**What to work on:** Express as a numbered list, leaving out blank lines, the rows starting with the line that contains "Click the magnifier" and going on through the end of the rows.

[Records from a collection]
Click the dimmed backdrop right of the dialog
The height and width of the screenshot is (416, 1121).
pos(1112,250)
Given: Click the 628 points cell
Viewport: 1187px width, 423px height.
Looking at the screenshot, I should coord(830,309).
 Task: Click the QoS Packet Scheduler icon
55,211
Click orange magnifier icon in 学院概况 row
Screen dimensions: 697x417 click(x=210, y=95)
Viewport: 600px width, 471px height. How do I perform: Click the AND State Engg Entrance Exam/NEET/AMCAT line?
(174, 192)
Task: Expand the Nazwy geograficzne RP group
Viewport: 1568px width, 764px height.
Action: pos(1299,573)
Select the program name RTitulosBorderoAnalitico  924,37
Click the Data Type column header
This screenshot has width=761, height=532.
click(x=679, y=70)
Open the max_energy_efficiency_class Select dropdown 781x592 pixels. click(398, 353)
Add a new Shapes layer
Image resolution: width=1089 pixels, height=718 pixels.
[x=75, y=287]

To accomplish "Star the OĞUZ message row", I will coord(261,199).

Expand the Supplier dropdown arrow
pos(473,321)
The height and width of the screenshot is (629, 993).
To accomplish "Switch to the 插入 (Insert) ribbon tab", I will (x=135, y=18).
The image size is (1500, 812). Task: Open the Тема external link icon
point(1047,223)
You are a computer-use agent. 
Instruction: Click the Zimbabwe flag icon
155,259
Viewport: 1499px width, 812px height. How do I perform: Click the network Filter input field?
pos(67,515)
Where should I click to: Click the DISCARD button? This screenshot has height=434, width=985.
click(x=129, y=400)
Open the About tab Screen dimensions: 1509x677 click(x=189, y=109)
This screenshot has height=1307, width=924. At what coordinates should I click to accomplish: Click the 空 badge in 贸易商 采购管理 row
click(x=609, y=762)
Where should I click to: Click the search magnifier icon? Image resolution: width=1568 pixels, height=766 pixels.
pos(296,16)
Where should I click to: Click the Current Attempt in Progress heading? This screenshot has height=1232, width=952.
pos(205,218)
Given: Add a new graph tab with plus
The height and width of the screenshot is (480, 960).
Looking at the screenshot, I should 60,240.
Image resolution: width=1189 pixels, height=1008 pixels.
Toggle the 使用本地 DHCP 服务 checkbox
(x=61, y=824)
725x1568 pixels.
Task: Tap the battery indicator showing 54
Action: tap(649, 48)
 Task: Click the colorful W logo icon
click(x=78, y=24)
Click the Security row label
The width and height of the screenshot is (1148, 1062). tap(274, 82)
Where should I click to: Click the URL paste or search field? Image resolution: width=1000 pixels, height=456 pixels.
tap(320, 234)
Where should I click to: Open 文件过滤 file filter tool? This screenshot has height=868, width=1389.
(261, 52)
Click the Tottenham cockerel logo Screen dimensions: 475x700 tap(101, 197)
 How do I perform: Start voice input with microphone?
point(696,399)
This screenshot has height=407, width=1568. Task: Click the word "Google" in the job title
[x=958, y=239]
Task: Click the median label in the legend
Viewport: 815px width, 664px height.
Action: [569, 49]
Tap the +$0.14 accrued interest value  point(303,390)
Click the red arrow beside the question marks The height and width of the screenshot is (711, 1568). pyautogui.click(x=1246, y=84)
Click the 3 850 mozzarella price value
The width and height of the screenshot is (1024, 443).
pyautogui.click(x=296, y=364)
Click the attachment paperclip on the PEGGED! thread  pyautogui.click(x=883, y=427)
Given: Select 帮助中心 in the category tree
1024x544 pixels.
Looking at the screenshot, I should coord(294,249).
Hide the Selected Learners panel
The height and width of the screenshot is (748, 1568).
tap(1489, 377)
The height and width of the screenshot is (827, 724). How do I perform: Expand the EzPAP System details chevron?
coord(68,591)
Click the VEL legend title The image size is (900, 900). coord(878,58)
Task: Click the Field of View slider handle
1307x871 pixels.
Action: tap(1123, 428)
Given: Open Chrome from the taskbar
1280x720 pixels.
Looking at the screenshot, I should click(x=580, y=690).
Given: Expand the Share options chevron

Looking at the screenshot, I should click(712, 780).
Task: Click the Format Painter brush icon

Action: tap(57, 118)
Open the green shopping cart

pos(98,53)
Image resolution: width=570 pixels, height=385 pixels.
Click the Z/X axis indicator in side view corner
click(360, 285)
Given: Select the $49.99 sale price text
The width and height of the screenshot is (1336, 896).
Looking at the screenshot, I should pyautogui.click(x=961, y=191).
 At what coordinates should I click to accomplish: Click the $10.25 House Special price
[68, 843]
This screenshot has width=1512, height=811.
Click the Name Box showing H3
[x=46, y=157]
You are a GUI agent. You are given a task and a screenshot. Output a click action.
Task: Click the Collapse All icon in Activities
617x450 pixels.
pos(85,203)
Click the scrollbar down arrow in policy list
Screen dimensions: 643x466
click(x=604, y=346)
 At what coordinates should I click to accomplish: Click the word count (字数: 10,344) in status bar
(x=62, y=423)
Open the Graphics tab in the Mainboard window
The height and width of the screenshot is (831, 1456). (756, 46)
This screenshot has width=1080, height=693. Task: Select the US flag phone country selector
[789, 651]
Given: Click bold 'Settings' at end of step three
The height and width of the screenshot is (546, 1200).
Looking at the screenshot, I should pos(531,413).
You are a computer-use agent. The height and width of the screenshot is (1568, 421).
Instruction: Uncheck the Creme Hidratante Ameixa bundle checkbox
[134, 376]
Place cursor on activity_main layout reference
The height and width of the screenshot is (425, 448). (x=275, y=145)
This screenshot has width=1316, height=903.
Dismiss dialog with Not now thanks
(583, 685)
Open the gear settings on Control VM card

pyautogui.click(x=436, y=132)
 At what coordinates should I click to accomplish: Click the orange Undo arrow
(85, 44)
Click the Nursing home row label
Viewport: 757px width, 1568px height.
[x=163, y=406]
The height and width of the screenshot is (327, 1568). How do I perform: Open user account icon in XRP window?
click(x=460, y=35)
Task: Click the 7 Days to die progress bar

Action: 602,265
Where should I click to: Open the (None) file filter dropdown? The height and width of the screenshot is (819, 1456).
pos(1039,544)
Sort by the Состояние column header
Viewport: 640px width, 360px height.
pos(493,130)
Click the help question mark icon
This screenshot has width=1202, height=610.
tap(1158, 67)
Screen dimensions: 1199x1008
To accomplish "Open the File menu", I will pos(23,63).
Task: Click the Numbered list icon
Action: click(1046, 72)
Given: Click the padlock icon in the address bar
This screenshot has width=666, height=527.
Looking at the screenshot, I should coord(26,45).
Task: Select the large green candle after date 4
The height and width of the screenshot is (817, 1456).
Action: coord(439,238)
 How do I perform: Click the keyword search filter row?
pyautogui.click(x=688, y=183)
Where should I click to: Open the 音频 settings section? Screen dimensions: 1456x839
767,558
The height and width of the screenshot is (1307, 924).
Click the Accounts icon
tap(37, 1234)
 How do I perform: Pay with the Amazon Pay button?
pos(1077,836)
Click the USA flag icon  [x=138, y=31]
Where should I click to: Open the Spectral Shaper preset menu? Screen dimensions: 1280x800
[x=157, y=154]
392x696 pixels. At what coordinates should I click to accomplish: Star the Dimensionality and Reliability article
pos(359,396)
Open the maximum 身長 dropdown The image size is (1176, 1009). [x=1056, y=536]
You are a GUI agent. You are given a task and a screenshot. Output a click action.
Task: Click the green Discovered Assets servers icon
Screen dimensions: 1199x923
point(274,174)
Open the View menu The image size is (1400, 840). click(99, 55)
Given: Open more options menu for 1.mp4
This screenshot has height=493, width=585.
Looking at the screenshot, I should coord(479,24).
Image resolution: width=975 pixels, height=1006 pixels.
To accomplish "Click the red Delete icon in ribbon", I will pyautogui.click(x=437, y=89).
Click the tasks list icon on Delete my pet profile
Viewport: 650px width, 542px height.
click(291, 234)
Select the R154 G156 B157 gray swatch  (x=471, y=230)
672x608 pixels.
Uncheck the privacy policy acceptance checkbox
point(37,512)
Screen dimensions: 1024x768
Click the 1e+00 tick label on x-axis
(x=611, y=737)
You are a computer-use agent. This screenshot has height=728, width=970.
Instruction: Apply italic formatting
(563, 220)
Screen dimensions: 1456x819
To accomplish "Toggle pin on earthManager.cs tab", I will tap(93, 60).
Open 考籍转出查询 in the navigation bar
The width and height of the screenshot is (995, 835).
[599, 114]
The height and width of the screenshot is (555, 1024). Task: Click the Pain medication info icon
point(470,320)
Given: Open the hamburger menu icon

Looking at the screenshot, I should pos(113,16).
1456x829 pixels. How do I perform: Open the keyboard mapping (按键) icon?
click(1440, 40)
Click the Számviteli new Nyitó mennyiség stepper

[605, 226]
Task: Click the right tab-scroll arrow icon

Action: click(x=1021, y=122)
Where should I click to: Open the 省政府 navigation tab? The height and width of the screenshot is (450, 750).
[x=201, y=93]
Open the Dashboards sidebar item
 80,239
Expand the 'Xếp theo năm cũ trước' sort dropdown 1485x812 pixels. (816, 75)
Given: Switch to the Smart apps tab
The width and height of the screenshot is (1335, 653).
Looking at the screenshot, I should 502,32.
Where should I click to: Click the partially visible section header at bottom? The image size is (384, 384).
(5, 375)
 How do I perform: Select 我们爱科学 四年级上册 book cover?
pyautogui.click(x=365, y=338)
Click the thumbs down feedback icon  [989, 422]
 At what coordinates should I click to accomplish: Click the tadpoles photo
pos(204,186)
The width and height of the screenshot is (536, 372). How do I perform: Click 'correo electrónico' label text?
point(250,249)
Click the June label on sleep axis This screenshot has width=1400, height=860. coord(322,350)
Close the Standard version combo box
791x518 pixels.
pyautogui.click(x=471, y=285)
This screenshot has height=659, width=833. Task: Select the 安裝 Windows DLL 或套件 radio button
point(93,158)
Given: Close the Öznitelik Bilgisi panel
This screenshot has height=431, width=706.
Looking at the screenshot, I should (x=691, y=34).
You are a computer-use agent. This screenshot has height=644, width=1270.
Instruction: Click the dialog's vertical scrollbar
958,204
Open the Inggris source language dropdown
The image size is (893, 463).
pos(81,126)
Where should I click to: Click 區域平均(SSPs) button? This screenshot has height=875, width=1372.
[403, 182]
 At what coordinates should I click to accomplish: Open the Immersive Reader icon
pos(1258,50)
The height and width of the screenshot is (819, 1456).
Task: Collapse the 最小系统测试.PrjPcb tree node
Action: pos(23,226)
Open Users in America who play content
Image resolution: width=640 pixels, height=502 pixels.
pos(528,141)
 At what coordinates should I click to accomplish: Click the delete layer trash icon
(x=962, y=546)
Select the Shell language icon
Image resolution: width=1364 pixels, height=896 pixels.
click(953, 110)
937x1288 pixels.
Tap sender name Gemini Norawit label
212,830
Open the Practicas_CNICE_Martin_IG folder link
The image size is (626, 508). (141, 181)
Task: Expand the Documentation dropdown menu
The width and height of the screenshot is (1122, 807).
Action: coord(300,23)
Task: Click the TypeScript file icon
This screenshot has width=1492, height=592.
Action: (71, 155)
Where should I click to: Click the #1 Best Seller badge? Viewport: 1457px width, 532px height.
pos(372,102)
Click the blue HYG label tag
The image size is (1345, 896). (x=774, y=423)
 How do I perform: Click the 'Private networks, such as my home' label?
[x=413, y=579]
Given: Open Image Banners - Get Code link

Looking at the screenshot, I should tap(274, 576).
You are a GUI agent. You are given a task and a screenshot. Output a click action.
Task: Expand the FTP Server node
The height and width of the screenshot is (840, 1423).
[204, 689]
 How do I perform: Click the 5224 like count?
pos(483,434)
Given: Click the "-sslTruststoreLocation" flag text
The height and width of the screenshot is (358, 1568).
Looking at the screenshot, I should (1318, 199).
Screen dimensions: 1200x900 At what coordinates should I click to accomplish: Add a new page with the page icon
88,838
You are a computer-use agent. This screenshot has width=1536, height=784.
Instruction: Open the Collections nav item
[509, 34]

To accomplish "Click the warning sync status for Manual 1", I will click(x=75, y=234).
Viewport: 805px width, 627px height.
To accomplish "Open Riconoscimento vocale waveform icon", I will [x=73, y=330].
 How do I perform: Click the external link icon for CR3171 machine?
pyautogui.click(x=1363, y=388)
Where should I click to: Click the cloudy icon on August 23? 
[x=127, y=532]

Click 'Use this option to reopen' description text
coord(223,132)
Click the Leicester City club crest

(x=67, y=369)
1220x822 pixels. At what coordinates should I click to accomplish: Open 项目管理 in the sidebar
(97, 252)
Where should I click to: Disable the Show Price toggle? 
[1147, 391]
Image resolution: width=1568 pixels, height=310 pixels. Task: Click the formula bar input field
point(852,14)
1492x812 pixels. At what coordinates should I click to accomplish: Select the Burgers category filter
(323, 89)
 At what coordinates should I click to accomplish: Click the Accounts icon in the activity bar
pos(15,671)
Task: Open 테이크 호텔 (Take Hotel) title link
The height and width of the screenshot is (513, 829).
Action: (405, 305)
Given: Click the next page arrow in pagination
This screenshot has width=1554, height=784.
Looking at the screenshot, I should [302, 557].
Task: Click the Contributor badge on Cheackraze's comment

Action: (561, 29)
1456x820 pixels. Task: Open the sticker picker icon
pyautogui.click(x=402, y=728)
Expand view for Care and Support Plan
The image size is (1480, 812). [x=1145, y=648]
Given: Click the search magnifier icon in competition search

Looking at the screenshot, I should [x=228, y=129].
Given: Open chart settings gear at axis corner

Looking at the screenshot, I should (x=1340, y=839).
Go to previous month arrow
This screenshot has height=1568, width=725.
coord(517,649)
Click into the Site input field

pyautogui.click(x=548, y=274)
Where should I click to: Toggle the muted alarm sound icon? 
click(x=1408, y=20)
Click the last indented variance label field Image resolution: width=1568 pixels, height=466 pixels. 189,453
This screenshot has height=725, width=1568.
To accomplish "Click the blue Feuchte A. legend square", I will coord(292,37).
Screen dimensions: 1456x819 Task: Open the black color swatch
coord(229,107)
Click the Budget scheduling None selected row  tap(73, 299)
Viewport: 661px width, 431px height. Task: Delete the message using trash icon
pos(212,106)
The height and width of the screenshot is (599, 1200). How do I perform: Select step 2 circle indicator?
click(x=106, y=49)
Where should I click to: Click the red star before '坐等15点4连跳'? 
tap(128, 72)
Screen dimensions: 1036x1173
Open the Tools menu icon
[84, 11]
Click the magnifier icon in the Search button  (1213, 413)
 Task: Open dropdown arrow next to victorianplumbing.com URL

**Final result:**
1. Click the magnifier icon in the Search button  (1213, 413)
2.  Task: Open dropdown arrow next to victorianplumbing.com URL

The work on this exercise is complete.